System Reserved partition no longer marked as System
Solution 1:
The System volume (also known as the "Active volume") is where the boot manager (BOOTMGR) is located, which is where control goes after BIOS. The boot manager is responsible for loading the operating system.
The Boot volume (also known as the "OS volume") is where the Operating System is stored. In your case Win7.
I know. The naming is ridiculous. You use the System volume to boot and your Operating System is on your boot volume. The naming is often confused, even within Microsoft documentation.
Prior to Win7, a clean install of Windows would, by default, create a single C: volume that was both the System volume and the Boot volume. In Win7, this changed to facilitate enabling BitLocker as the boot manager can't be encrypted or you wouldn't be able to run it. So in Win7, a separate 100 MB System partition is created for BitLocker while the rest of the disk is used for the OS volume.
To answer your questions:
1 - You don't need to do anything (see 3), but there is a command line tool included in Win7 specifically designed to move BOOTMGR out of your Boot volume to a different (or new) volume and mark the other volume as Active. From an elevated cmd prompt, run
bdehdcfg -target X: merge
(where X: is your system reserved volume)
2 - Go to Start > diskmgmt.msc. From Disk Management, right-click the partition and click Change Drive Letter and Paths -> Remove -> Yes. Removing the drive letter just hides it from My Computer.

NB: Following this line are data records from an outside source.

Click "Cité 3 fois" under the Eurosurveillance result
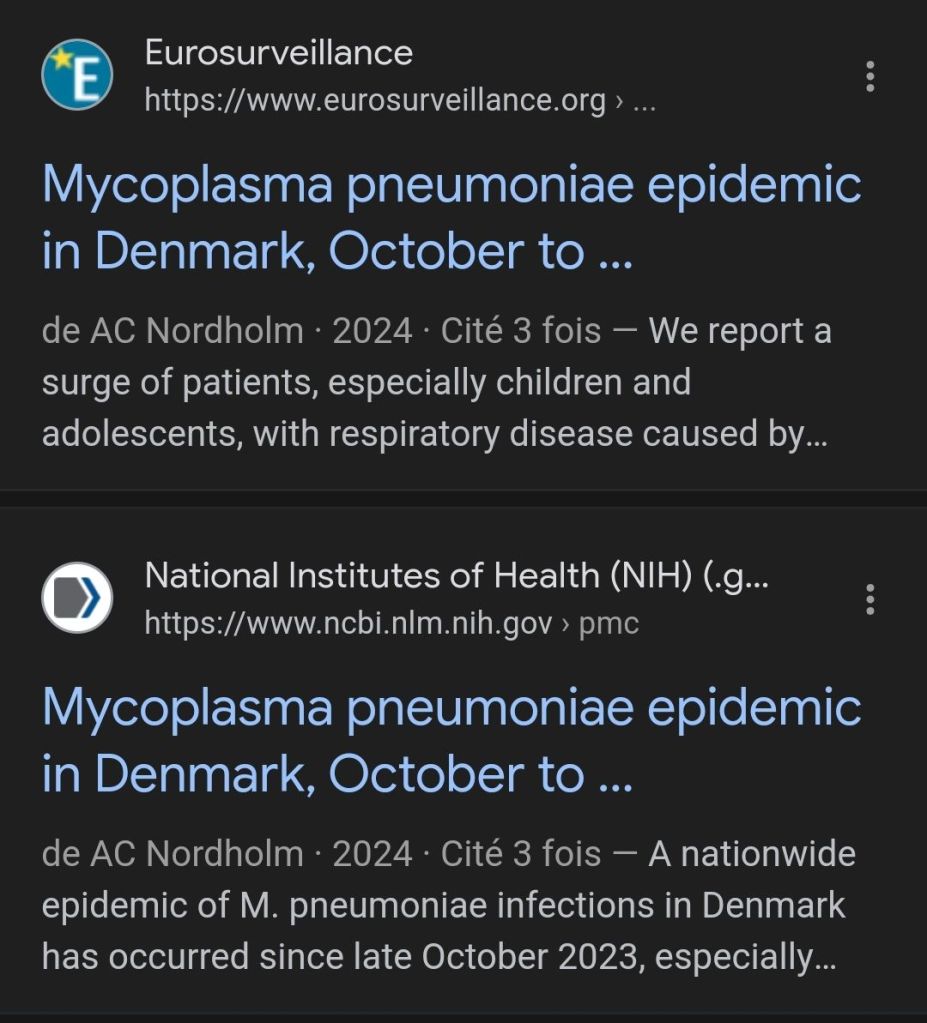Viewport: 927px width, 1023px height. tap(521, 331)
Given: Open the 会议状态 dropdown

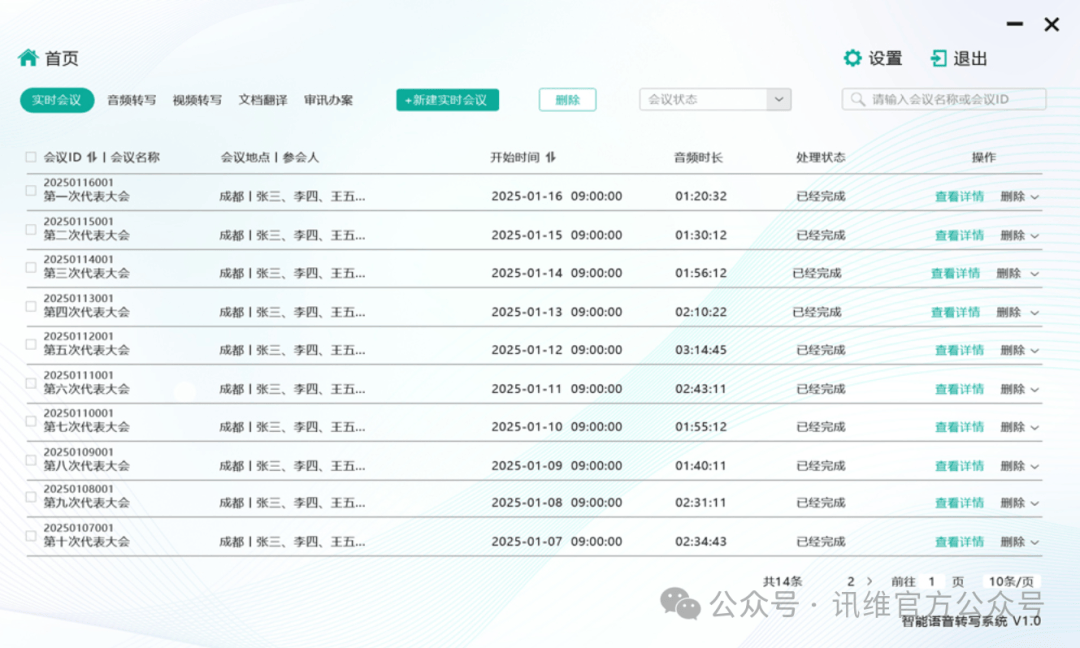Looking at the screenshot, I should [x=779, y=99].
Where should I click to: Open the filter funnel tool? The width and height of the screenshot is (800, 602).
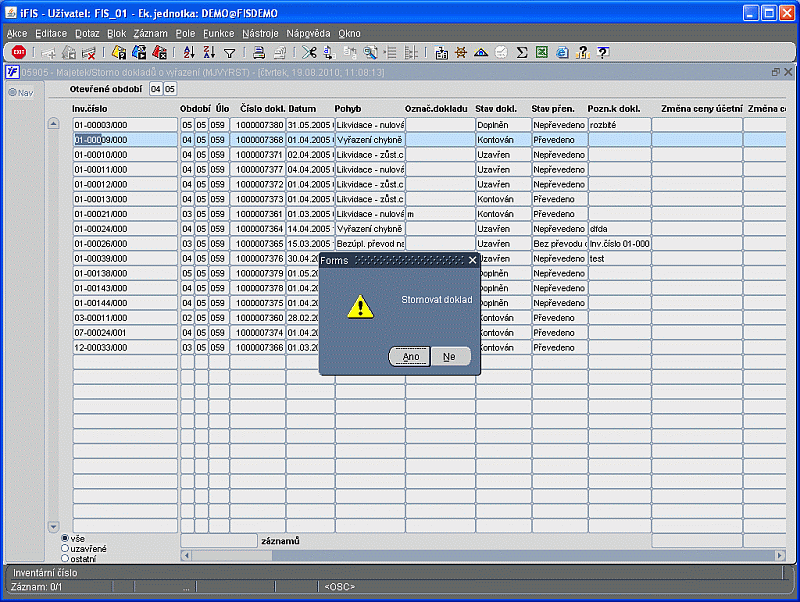tap(230, 53)

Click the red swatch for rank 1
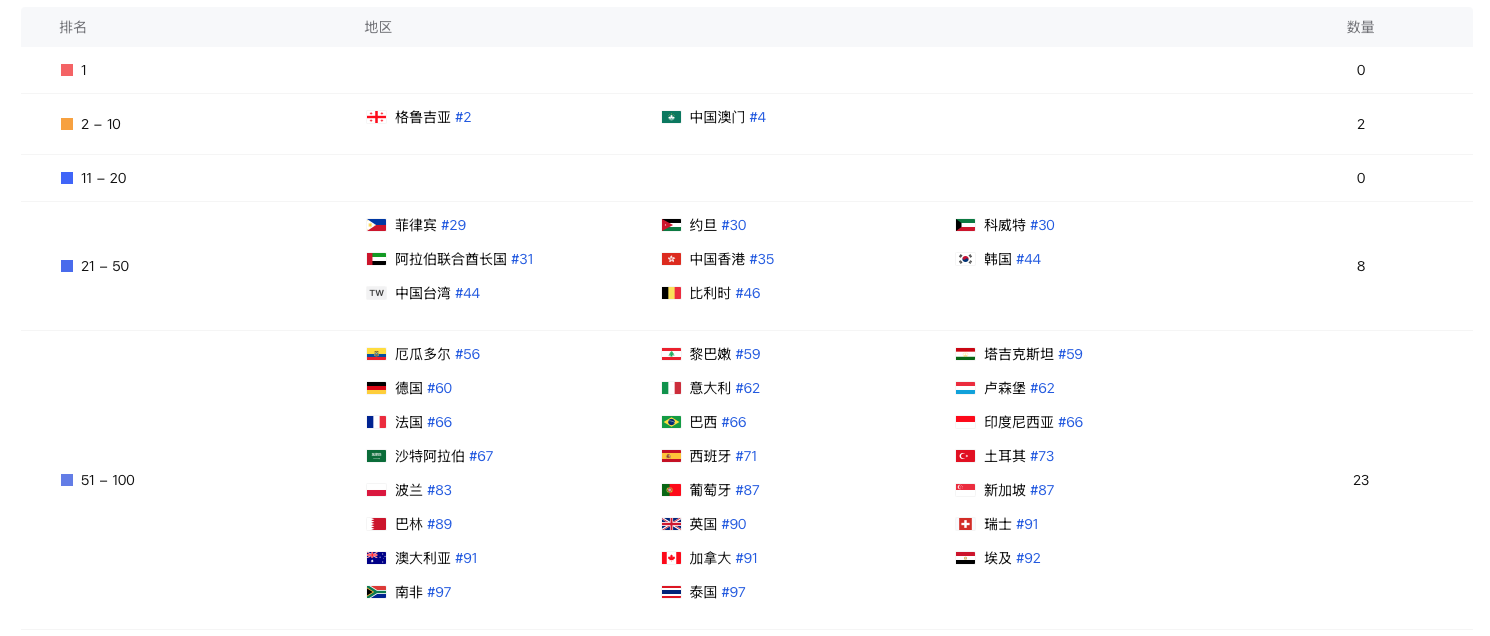(67, 70)
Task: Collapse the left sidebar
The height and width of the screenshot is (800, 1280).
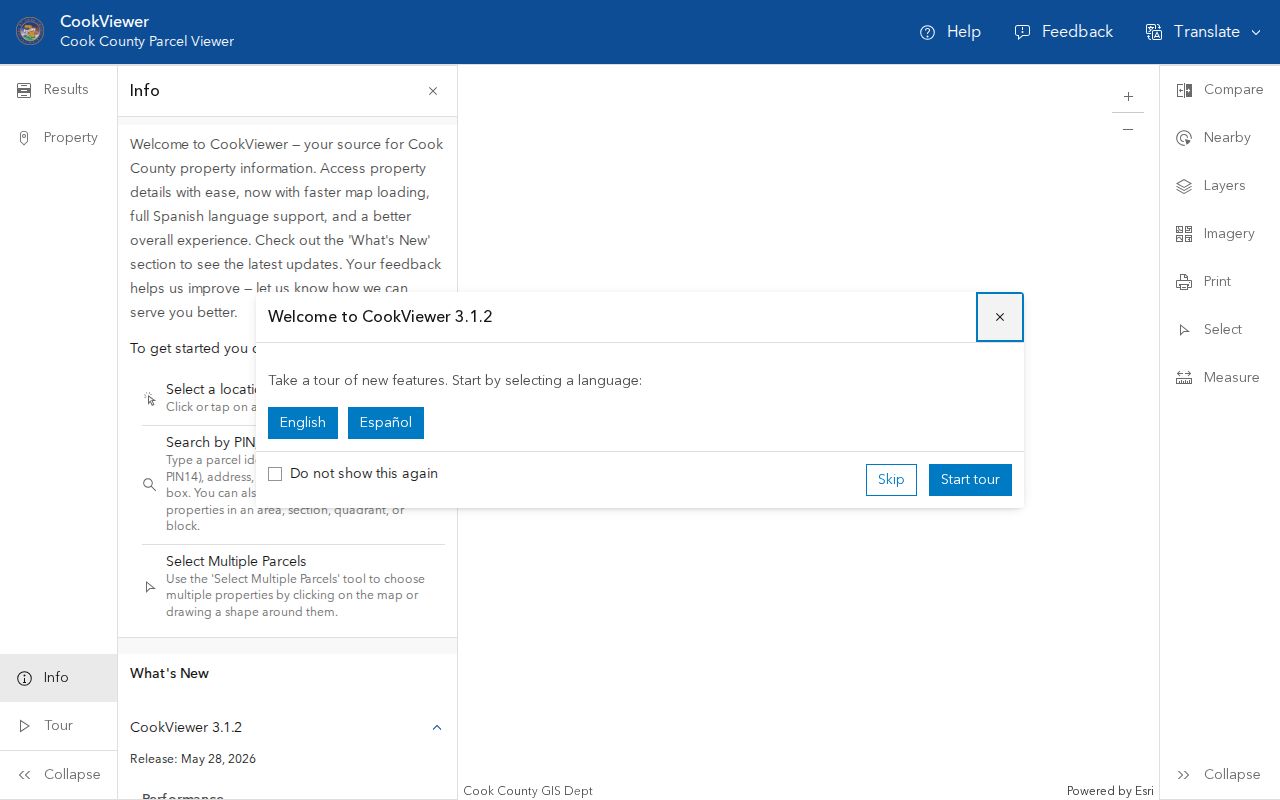Action: click(x=59, y=775)
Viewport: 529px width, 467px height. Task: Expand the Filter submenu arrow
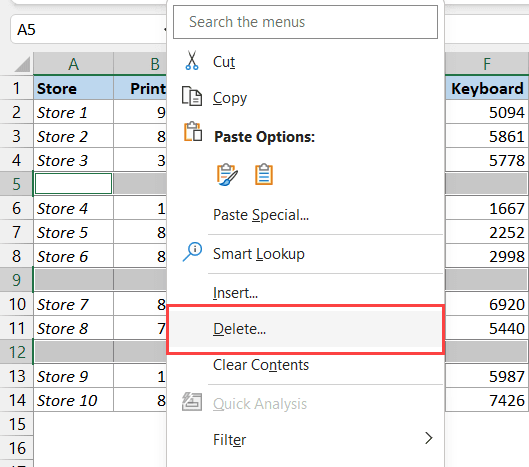(x=428, y=438)
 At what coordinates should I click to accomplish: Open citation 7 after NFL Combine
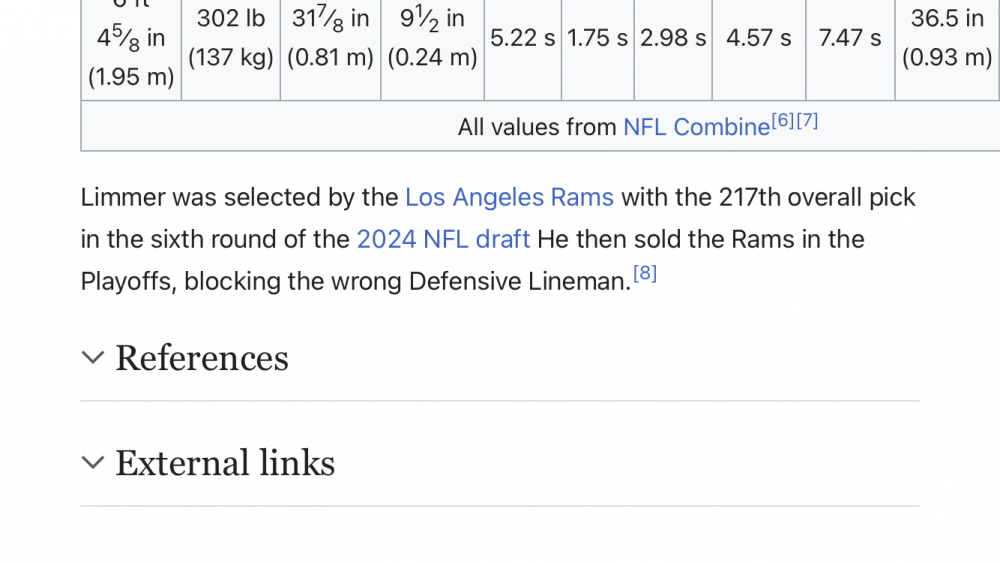[807, 120]
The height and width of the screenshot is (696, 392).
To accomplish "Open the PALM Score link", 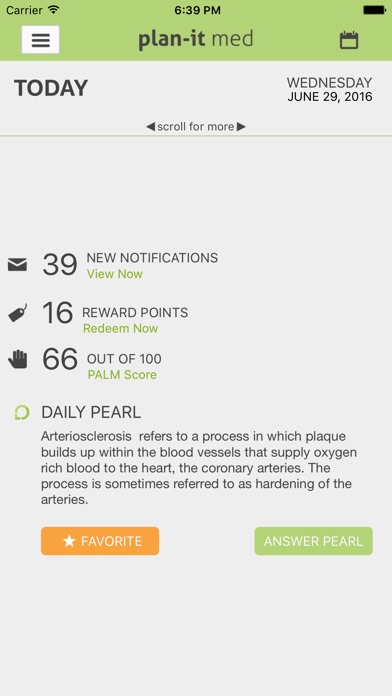I will tap(122, 375).
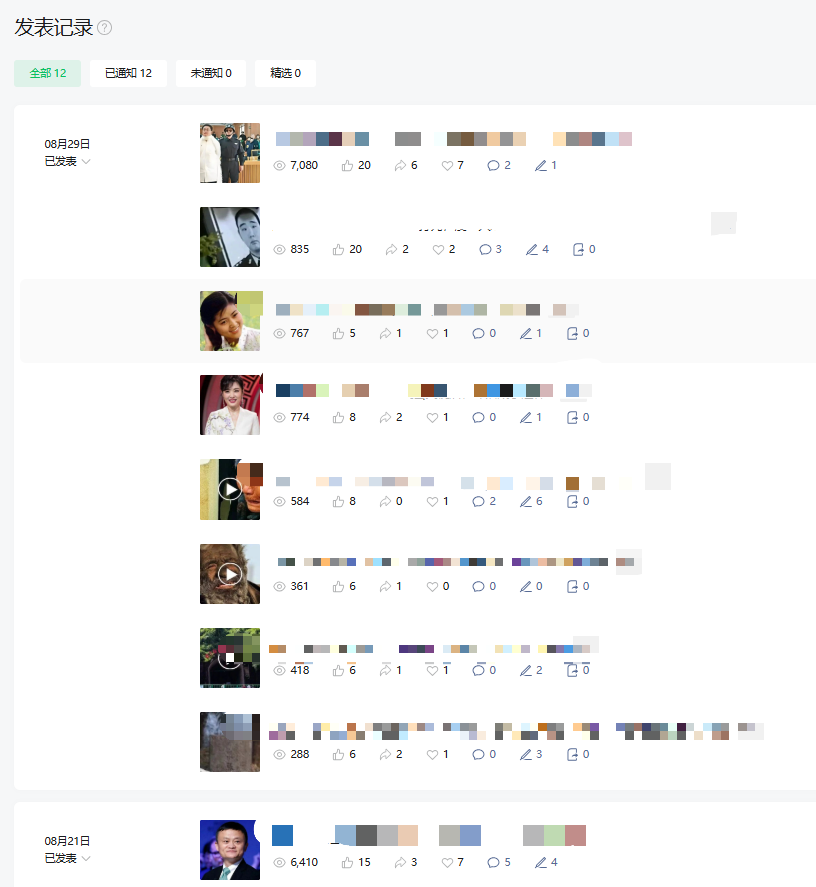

3 - Your current state is fine. You're probably wasting space with your reserved partition, but other than that there's no problem as long as you don't start randomly deleting critical boot files. You're in pretty much the same state that Windows was in by default up through Vista. The state will prevent you from enabling BitLocker on your OS drive, but the BitLocker Wizard will automatically reconfigure your drives for you to put them in the required state for BitLocker.